### 节选文本
(14)监控管理流式查询

管理查询

流查询的管理操作主要是类是StreamingQueryManager类。该对象可以通过SparkSession获得,预留的主要操作如下:

(14)监控管理流式查询

 

最最重要的就是增加和移除Listener,然后供我们获取每个批次处理的数据具体信息。可以通过listener获取的信息如下:

 (14)监控管理流式查询

 

StreamingQuery对象在查询启动的时候被创建,可以用来监控管理查询,该对象也可以按照上面所说的方式通过StreamingQueryManager的get方法来获得,前提是先保存了查询的UUID或者ID。

该类主要有四个实现类(StreamingQueryWrapper,),常用的实现类是StreamingQueryWrapper。

(14)监控管理流式查询

 

可以使用StreamingQuery对象对流查询做的操作如下:

val query = df.writeStream.format("console").start()   // get the query object

query.id          // get the unique identifier of the running query that persists across restarts from checkpoint data

query.runId       // get the unique id of this run of the query, which will be generated at every start/restart

query.name        // get the name of the auto-generated or user-specified name

query.explain()   // print detailed explanations of the query

query.stop()      // stop the query

query.awaitTermination()   // block until query is terminated, with stop() or with error

query.exception       // the exception if the query has been terminated with error

query.recentProgress  // an array of the most recent progress updates for this query

query.lastProgress    // the most recent progress update of this streaming query

 在同一个sparksession中,可以启动任意数目的查询。他们会以共享集群资源的形式并行执行。可以通过sparkSession.streams()来获取StreamingQueryManager,其可以用来管理当前活跃的查询。

### 任务说明
1 > 根据节选文本,流查询的管理操作主要由哪个类负责?
2 > 请照原样抄写节选文本中的一段:从含有“最最重要的就是增加和移除Li”的那几个字开始,到“存了查询的UUID或者ID。”为止。

### 数据区

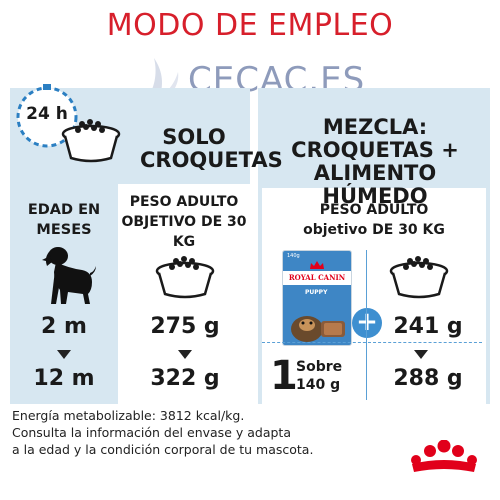  I want to click on clock-icon, so click(47, 116).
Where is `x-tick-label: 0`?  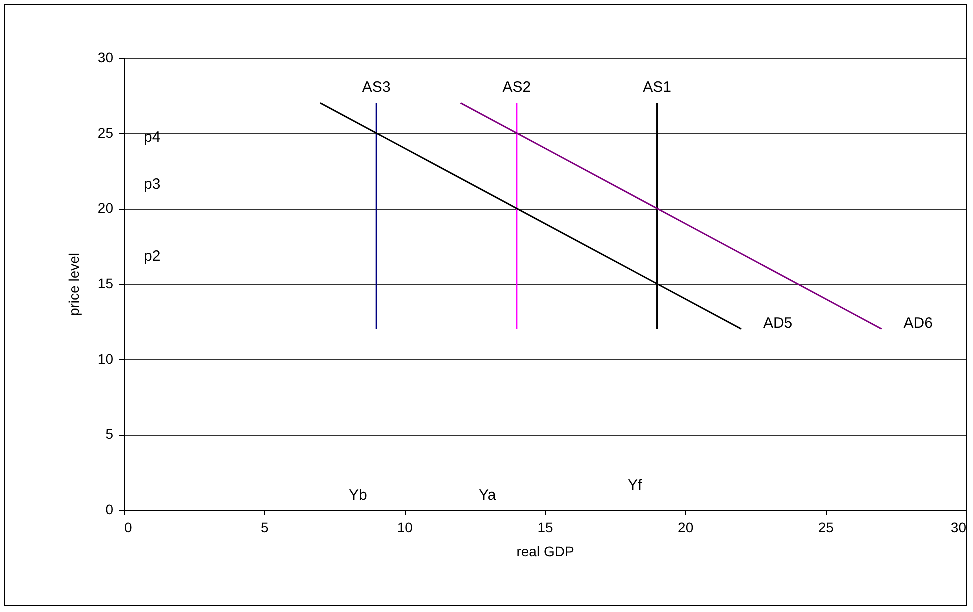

### 参考答案
1 > StreamingQueryManager类。

2 >
最最重要的就是增加和移除Listener,然后供我们获取每个批次处理的数据具体信息。可以通过listener获取的信息如下:

 (14)监控管理流式查询

 

StreamingQuery对象在查询启动的时候被创建,可以用来监控管理查询,该对象也可以按照上面所说的方式通过StreamingQueryManager的get方法来获得,前提是先保存了查询的UUID或者ID。